If one removes whichever of the two links, there will always be a bowline.
Starting with a simple Karash bowline, in cowboy style, the long tail is tucked under SP, capturing both collar legs for the nipping loop formation, and follows the SPart, side by side down through the collar.
I don’t have a TIB method yet, but i presume that the knot points to an inline profile , interweaved with overhand and figure eight components.
Another double loop variation, that builds a second bowline around a fixed point, using a long tail component.
The secondary eye, is usually tied with a retraced bight, which is tucked back through the two collars, in a yosemite tie off.
Since this method adds plenty of bulkiness in the system, i was thinking about a simpler and easier way to lock down the tail, staying as bowlinesque as possible, such as the Scott’s locked technique.
It’s not only that it adds 5 rope diameter inside the nipping loop, it is also TIB, with a super easy in the bight, TIB tying method.

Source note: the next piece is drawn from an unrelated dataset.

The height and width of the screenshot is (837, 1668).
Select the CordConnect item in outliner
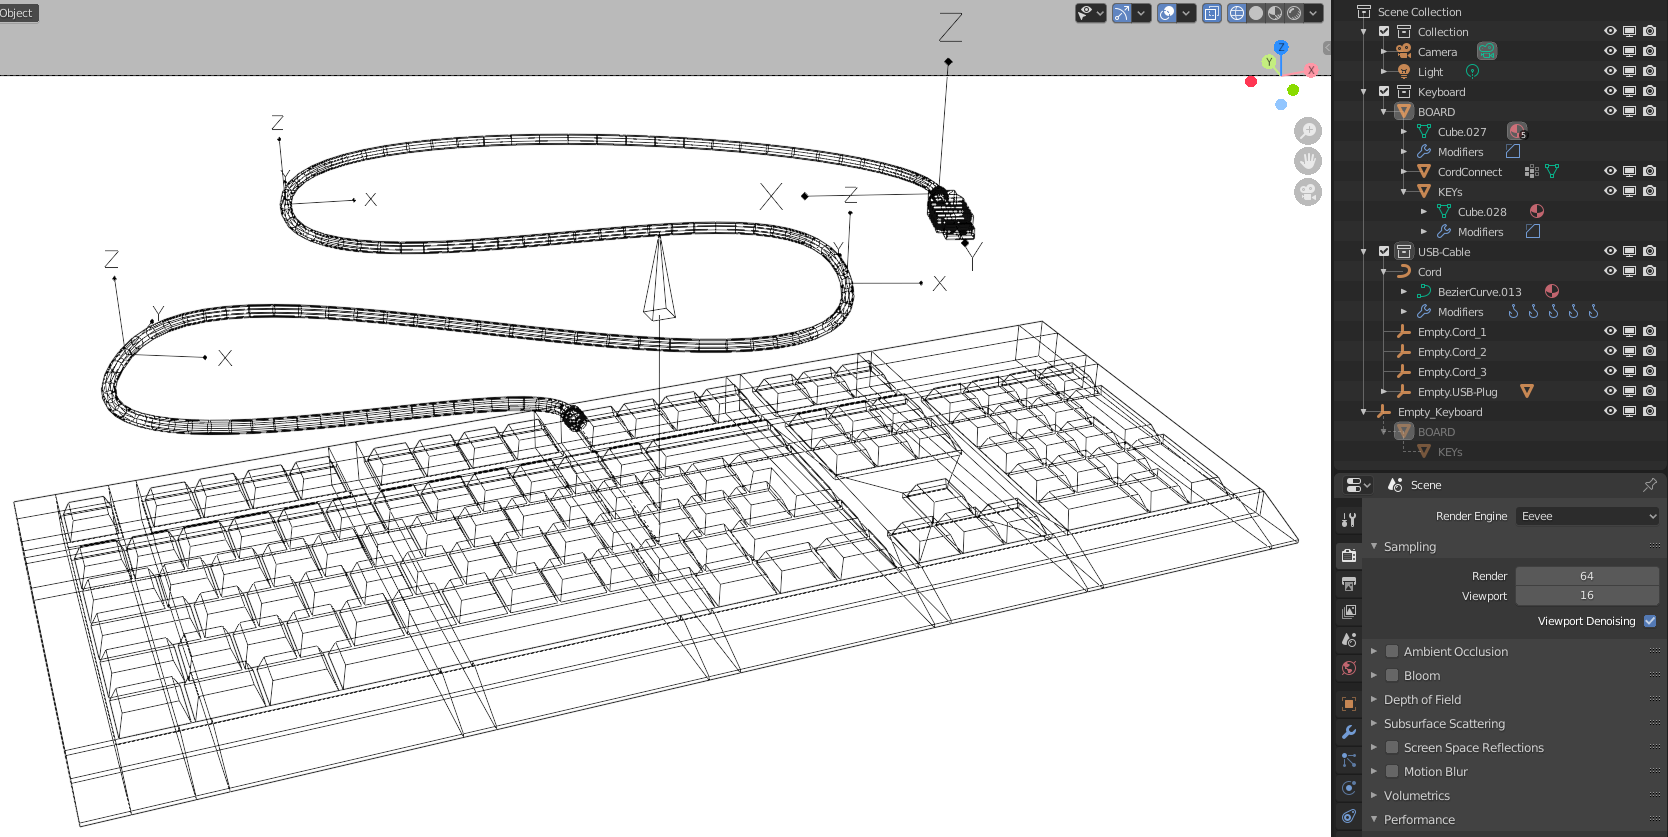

It’s an easy task to figure it out, if the knot is reverse engineered.
When it comes to double loop, Eskimo-like anti-knots, this one, IMO, is a distinctive instance, while the same stands for its single, one loop variant as well.
The out-going lines are captured by the returning bight structure in a way that ensures nipping structure’s stability, enabling the crossing knot to maintain a distortion-proof form, specifically in heavy loading conditions.
It is crucial to preserve an unalterable crossing knot state.
A double cossack ,for example, can easily collapse to a form of an anti-bowline on a bight, which is a bit challenging to untie at heavy stress.
The returning bight legs are severely compressed by the SP forces, which leaves enough slack for the collar decompression, and as a matter of fact, that’s exactly how a bowline structure functions.
As for the TIB tying method, i shall refer to Alan Lee’s video instructions of tying the anti-bowline on a bight with the following difference…
At 1.20, when Alan is about to thread the left loops down through the right loops, just thread the left loops up through the right and you are done.
The attached double loop, does not certainly win a trophy in terms of originality and creativity, but i’m not sure if it’s known or tied before, nonetheless, it might be the simplest, double eye variant with minimum rope usage.
The only thing that misses is a simple TIB tying method.
Whenever a double eye is requested for anchoring, towing, e.t.c, i believe it can do the work!
With respect to the issue of redundancy that you are pointing at, about the one eye failure, doesn’t it apply to all double eye variants with communicating loops?
Nonetheless, i have seen the portuguesse bowline (with a moniker of “bowline on a coil”) frequently used in rescue operations, tied around a stretcher or something.
The fixed-loop spanish bowline also appears to develop the same issue if one of its eyes fails.